**Directive**
Write out the following entries exactly as they appear, starting with the line that contains "coordinates (611, 416)." and ending with the line that contains "coordinates (531, 555).".
+++ Data excerpts
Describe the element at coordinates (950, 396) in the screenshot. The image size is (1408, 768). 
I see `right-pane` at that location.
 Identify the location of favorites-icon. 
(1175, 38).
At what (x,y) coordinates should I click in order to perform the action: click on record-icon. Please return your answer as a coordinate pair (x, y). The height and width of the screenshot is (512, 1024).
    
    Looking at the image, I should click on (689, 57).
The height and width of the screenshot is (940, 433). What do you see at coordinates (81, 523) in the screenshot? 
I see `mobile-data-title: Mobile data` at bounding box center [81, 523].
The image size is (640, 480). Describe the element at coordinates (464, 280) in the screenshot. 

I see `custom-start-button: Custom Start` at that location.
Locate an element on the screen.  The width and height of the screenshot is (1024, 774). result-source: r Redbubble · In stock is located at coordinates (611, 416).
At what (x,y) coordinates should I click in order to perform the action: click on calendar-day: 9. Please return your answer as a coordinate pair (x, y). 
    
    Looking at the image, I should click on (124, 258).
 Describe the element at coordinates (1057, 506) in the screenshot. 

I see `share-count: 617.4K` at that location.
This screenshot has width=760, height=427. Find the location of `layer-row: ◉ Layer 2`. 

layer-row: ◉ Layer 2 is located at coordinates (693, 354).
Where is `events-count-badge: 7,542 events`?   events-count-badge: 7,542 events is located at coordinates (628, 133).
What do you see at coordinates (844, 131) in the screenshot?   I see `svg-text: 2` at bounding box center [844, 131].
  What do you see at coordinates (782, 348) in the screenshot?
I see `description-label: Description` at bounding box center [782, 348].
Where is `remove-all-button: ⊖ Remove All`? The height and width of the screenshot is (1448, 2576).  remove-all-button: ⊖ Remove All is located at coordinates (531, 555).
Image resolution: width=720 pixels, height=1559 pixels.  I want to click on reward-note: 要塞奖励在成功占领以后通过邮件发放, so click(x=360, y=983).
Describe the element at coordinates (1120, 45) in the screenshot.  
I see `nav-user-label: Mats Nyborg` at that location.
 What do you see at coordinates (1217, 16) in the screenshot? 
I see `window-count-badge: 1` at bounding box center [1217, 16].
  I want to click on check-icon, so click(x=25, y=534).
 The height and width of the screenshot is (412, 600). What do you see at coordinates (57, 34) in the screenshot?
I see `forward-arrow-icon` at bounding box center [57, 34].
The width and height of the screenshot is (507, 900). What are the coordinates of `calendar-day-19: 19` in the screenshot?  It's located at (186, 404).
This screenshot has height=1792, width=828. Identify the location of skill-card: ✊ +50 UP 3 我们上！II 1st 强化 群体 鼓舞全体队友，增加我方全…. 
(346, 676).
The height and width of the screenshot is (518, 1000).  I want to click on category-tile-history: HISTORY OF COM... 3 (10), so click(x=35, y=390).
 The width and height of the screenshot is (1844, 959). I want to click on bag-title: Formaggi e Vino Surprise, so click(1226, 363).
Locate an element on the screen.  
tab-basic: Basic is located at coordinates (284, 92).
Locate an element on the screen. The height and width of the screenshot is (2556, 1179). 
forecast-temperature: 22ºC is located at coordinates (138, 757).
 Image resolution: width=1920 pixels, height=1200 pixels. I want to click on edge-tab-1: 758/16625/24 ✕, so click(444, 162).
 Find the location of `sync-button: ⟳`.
++++++
**Result**
Locate an element on the screen.  The width and height of the screenshot is (1024, 774). result-source: r Redbubble · In stock is located at coordinates (611, 416).
At what (x,y) coordinates should I click in order to perform the action: click on calendar-day: 9. Please return your answer as a coordinate pair (x, y). 
    
    Looking at the image, I should click on (124, 258).
 Describe the element at coordinates (1057, 506) in the screenshot. 

I see `share-count: 617.4K` at that location.
This screenshot has width=760, height=427. Find the location of `layer-row: ◉ Layer 2`. 

layer-row: ◉ Layer 2 is located at coordinates (693, 354).
Where is `events-count-badge: 7,542 events`?   events-count-badge: 7,542 events is located at coordinates (628, 133).
What do you see at coordinates (844, 131) in the screenshot?   I see `svg-text: 2` at bounding box center [844, 131].
  What do you see at coordinates (782, 348) in the screenshot?
I see `description-label: Description` at bounding box center [782, 348].
Where is `remove-all-button: ⊖ Remove All`? The height and width of the screenshot is (1448, 2576).  remove-all-button: ⊖ Remove All is located at coordinates (531, 555).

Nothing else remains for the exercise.